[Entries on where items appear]
..............................
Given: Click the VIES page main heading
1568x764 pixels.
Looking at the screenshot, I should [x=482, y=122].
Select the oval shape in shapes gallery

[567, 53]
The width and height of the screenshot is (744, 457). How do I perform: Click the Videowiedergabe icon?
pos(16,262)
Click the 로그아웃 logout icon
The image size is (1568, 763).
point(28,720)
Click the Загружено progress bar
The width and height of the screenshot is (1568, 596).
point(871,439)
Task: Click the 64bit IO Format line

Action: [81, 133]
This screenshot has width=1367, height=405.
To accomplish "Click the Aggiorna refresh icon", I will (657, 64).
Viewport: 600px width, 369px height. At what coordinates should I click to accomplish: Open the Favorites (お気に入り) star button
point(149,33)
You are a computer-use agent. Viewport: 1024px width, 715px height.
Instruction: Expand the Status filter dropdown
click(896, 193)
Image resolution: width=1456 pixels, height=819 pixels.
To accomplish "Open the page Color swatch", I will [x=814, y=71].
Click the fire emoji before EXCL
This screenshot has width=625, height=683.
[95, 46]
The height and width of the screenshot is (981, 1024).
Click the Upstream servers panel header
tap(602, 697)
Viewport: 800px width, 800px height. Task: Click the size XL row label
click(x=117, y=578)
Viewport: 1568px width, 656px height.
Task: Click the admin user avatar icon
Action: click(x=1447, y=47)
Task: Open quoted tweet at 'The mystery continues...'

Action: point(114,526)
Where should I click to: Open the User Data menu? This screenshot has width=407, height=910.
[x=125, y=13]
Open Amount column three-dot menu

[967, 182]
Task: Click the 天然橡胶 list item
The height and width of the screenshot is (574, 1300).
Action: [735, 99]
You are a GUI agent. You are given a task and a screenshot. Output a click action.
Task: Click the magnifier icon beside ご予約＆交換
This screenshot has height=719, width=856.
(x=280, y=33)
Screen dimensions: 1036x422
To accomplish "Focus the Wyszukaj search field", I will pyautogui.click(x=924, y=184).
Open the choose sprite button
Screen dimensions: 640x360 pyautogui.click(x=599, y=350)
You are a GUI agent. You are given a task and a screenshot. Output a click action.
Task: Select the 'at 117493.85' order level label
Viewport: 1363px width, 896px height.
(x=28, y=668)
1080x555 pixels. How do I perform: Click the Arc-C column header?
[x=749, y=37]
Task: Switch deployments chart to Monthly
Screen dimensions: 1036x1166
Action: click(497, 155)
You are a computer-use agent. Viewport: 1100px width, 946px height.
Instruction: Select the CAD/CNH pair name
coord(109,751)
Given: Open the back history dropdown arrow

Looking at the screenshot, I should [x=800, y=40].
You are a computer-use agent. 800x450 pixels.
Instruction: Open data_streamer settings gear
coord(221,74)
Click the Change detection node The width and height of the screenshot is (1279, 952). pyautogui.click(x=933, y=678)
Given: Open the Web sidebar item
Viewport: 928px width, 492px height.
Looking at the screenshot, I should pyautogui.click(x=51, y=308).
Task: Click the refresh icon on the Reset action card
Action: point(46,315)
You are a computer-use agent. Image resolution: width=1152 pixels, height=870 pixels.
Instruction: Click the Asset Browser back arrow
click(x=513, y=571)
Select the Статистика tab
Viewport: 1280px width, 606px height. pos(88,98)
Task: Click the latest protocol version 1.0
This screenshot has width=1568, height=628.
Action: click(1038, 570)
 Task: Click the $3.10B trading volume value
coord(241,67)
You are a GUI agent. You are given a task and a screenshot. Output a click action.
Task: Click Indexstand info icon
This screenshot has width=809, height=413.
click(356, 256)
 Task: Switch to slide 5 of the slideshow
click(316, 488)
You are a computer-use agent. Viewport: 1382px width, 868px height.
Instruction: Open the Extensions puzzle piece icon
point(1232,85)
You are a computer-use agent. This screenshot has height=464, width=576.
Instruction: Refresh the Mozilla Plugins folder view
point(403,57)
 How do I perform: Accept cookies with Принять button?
..............................
Reproduce the data from the line containing "Screen dimensions: 1036x422" through the line containing "Click the Change", switching "Instruction" to "Command" and leaving everything else as it is.

Screen dimensions: 1036x422
To accomplish "Focus the Wyszukaj search field", I will pyautogui.click(x=924, y=184).
Open the choose sprite button
Screen dimensions: 640x360 pyautogui.click(x=599, y=350)
You are a GUI agent. You are given a task and a screenshot. Output a click action.
Task: Select the 'at 117493.85' order level label
Viewport: 1363px width, 896px height.
(x=28, y=668)
1080x555 pixels. How do I perform: Click the Arc-C column header?
[x=749, y=37]
Task: Switch deployments chart to Monthly
Screen dimensions: 1036x1166
Action: click(497, 155)
You are a computer-use agent. Viewport: 1100px width, 946px height.
Command: Select the CAD/CNH pair name
coord(109,751)
Given: Open the back history dropdown arrow

Looking at the screenshot, I should [x=800, y=40].
You are a computer-use agent. 800x450 pixels.
Command: Open data_streamer settings gear
coord(221,74)
Click the Change detection node The width and height of the screenshot is (1279, 952). pyautogui.click(x=933, y=678)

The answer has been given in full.